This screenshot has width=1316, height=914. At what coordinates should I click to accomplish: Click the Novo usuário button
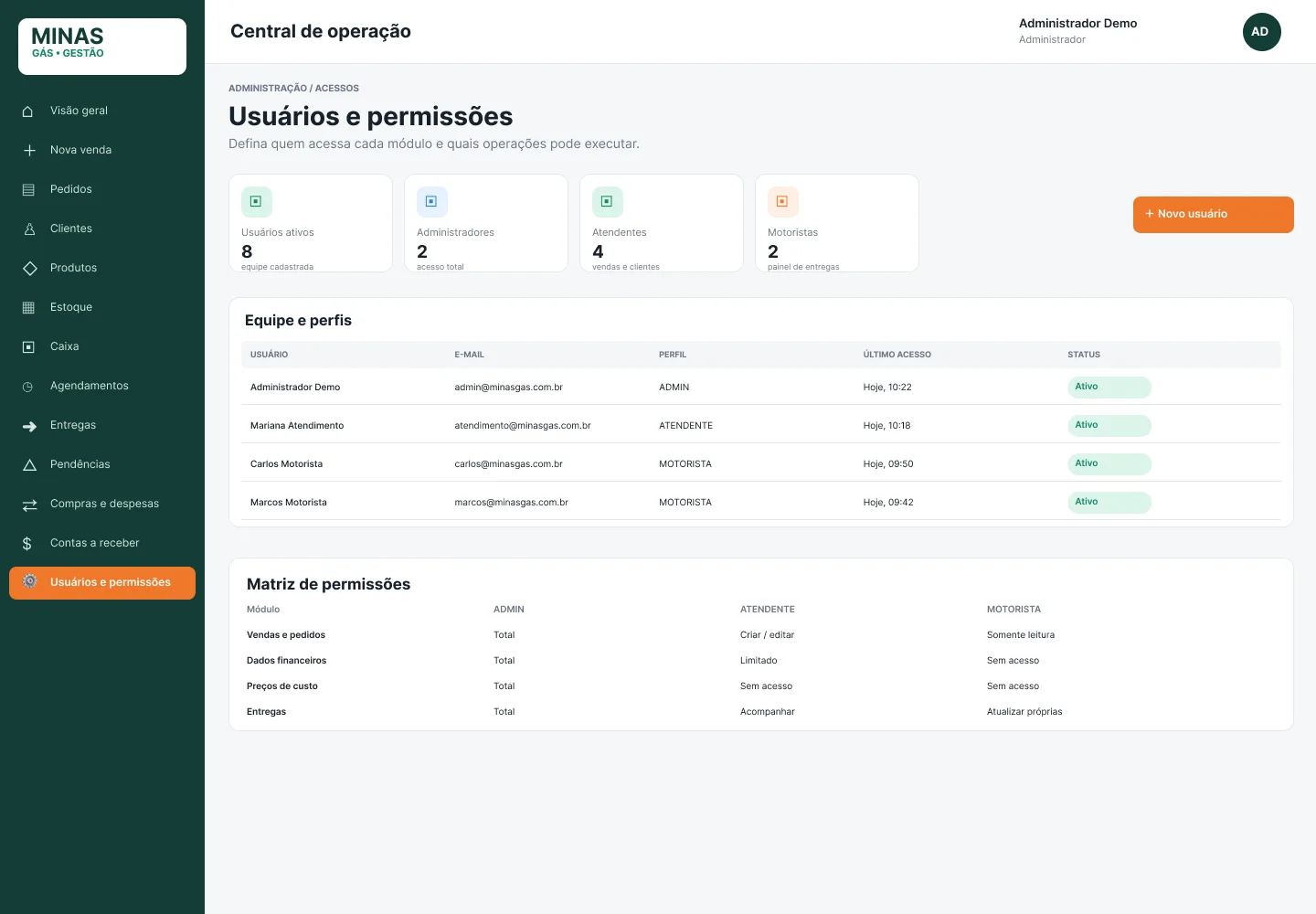[x=1214, y=215]
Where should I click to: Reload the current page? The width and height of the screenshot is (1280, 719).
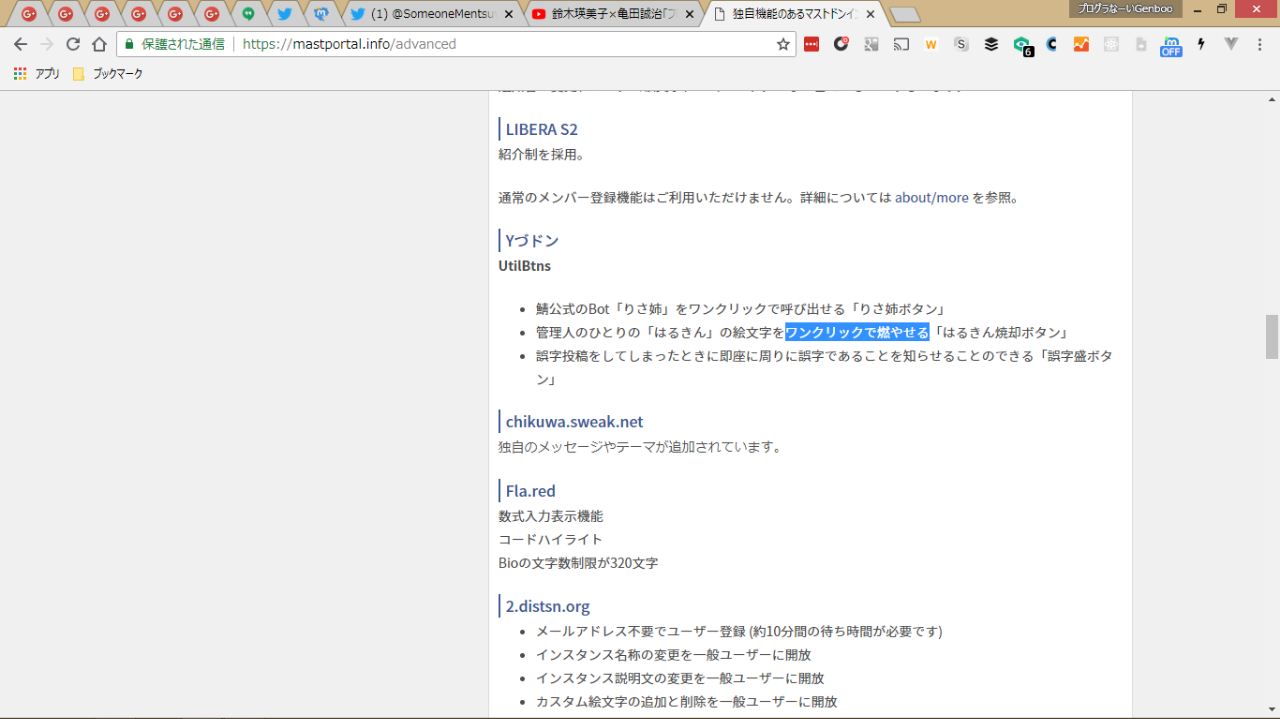tap(73, 44)
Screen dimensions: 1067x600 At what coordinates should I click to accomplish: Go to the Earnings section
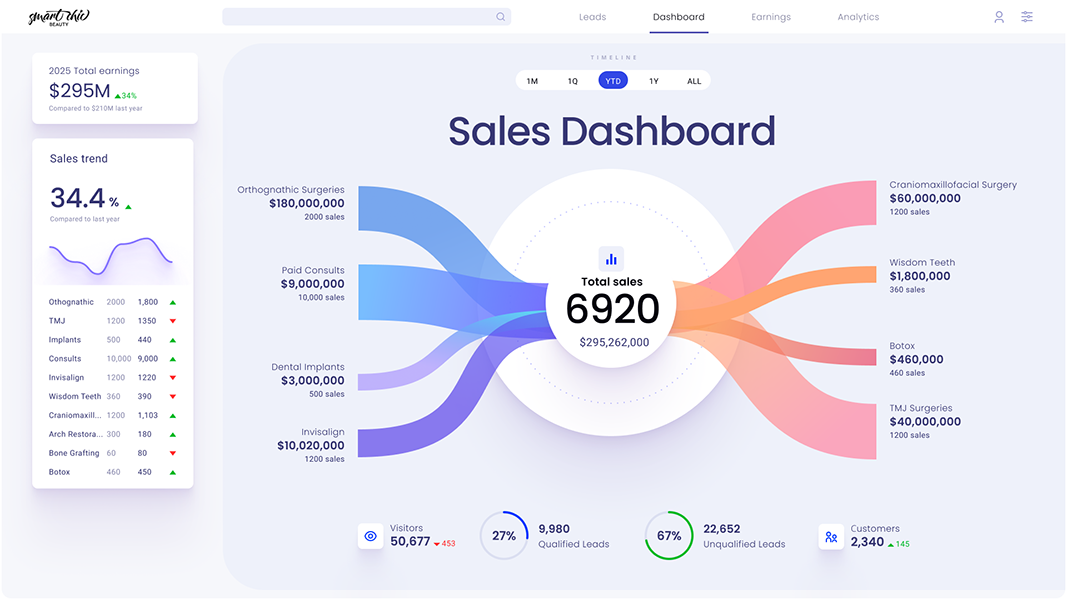click(x=771, y=17)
------------
| Exercise |
When you print the records above, keep them exact and leave out the pictures.

| Your solution |
This screenshot has width=1316, height=914. At what coordinates should I click to accomplish: Click the Novo usuário button
[x=1214, y=215]
Where should I click to: Reload the current page? The width and height of the screenshot is (1280, 719).
tap(73, 44)
Screen dimensions: 1067x600 At what coordinates should I click to accomplish: Go to the Earnings section
click(x=771, y=17)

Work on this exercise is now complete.